Ein paar der bekannten und heute berühmten zeitgenössischen Künstler lagen in ihren Anfängen und voll mit Dope im abgedunkelten Raum rum, das Dauerblitzen des Stroboskops und die Schlachtszenen trieben manche vor die Tür und den Mageninhalt daselbst heraus (hier gibt es etwas zum Cream und anderen Düsseldorfer Kneipen). Magnum war das größte in Sachen Fotografie, die Kunst-Fotografie wie wir sie heute kennen, war noch nicht erfunden.
Die Kunst-Fotografen auf OnGolf, so unterschiedlich sie auch sind, performen untereinander verglichen mittlerweile ähnlich. Die Besucherzahlen ihrer Seiten liegen aber etwa 70 Prozent hinter denen der im engeren Sinne bildenden Künstler zurück, was ein wenig verwundert, ist die Kunst-Fotografie doch zur Zeit eher konsumerabel als die klassischen Schönen Künste, zumal, wenn es bei den Darstellungen nicht um Kriegs- und Schlachtszenen oder andere manifeste Grausamkeiten geht.
Vielleicht liegt das daran, dass den erfahreneren Besucher Werke mit höherer Abstraktion heutzutage weniger schrecken, vielleicht aber auch daran, dass Kunst-Fotografie, bis auf wenige Ausnahmen, noch nicht am Hipe der Schönen Künste am Sekundärmarkt mit seinen perversen Kaufsummen partizipiert.
Alma, Lokai, Lindenberg – in dieser Reihenfolge – rangieren die Zugriffe auf die Kunstseiten; bei den Exhibitions führt Katrin Roeber vor Lindenberg und Alma.

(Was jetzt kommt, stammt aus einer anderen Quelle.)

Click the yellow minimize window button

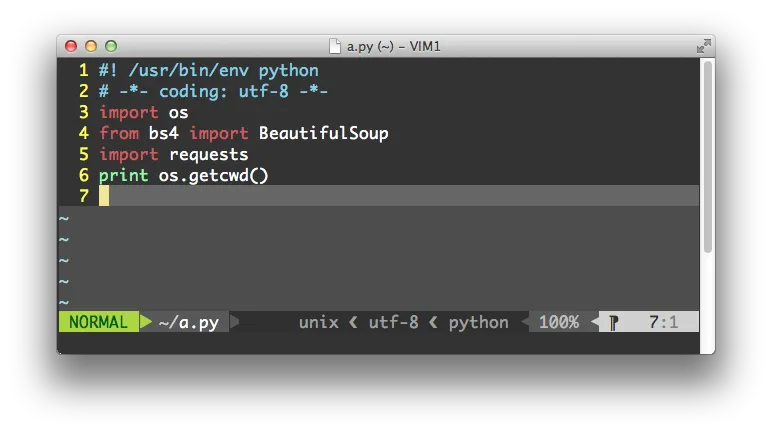91,46
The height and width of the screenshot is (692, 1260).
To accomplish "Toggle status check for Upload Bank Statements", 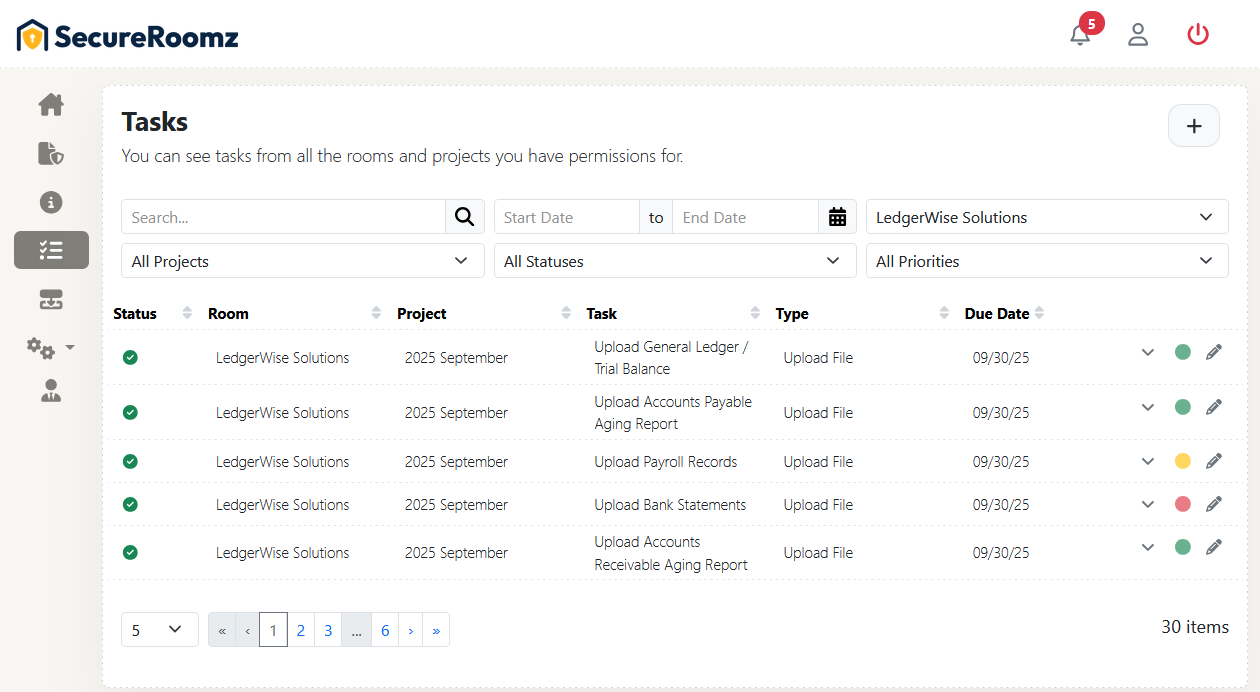I will (x=130, y=505).
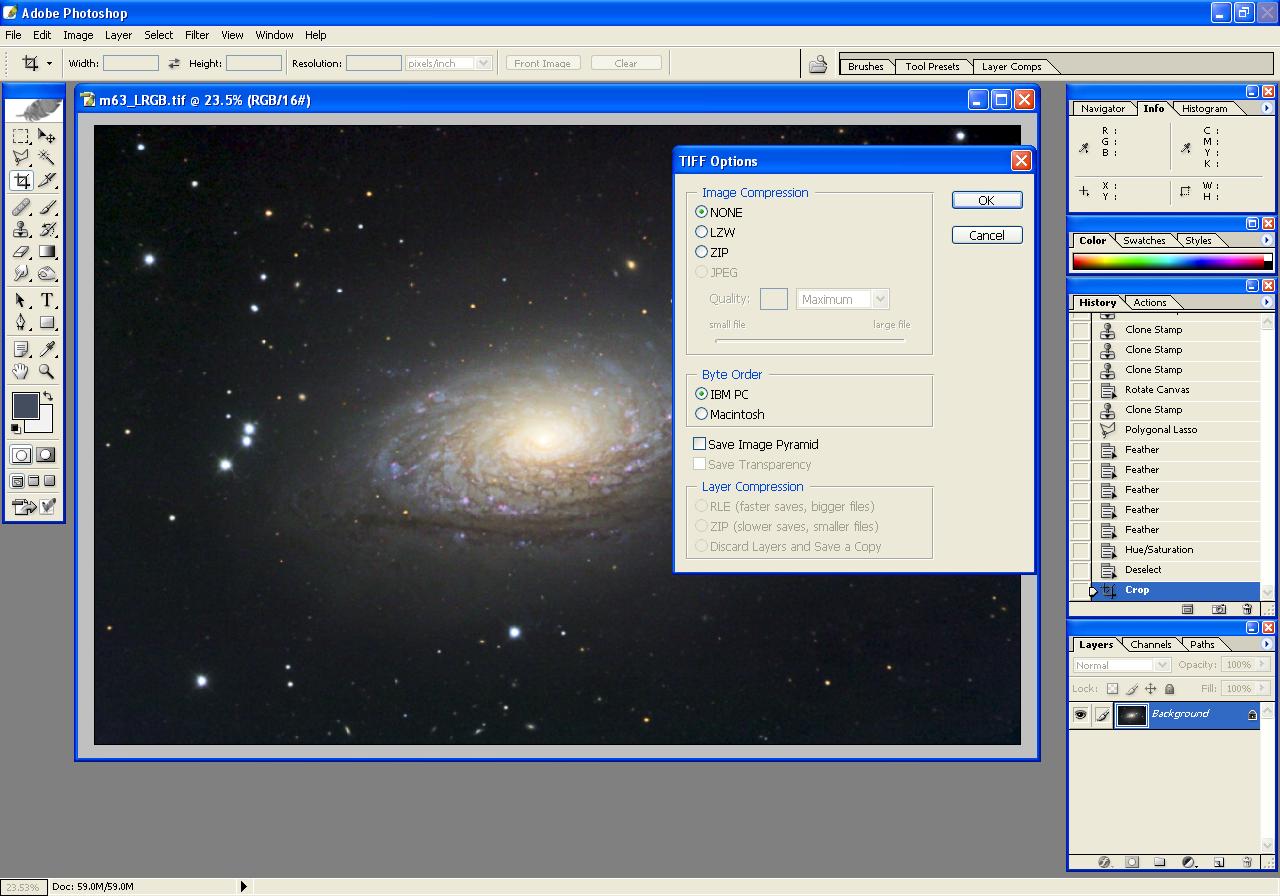This screenshot has height=896, width=1280.
Task: Select the Eraser tool
Action: [x=21, y=252]
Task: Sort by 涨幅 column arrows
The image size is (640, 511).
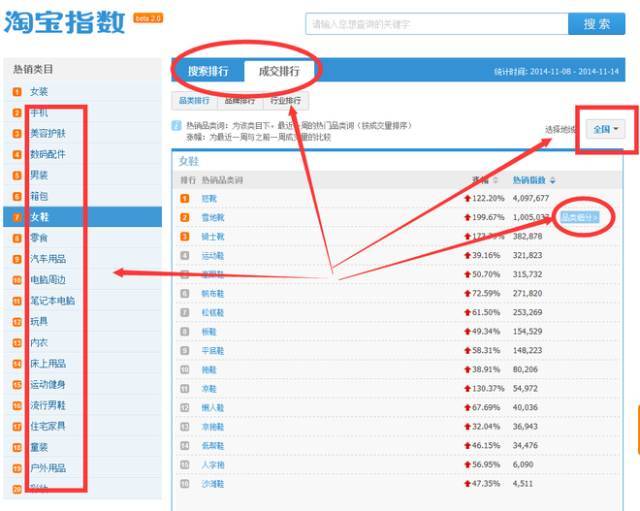Action: click(496, 180)
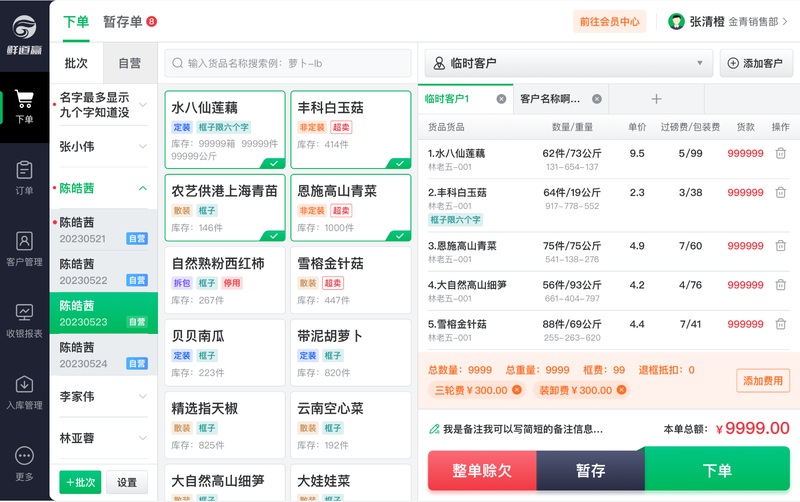This screenshot has width=800, height=502.
Task: Close the 临时客户1 tab
Action: 502,99

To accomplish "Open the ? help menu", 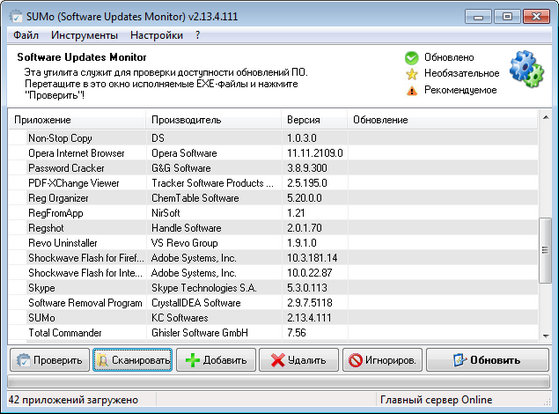I will click(x=198, y=35).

Damit genug der Siegertreppchen-Mentalität, ich mag sie eh nicht. Und wie zu erwarten war, ging der Anteil der Zugriffe auf die Kunstseiten gegenüber den Reiseseiten tendenziell zurück, was auch nicht verwundert, ist der Deutsch ja nun mal Reise-Weltmeister, was sich auch auf OnGolf nun abbildet.
So viel des Rückblick fürs Erste.
Und einen glatten Rutsch aufrecht ins Neue Jahr 2016.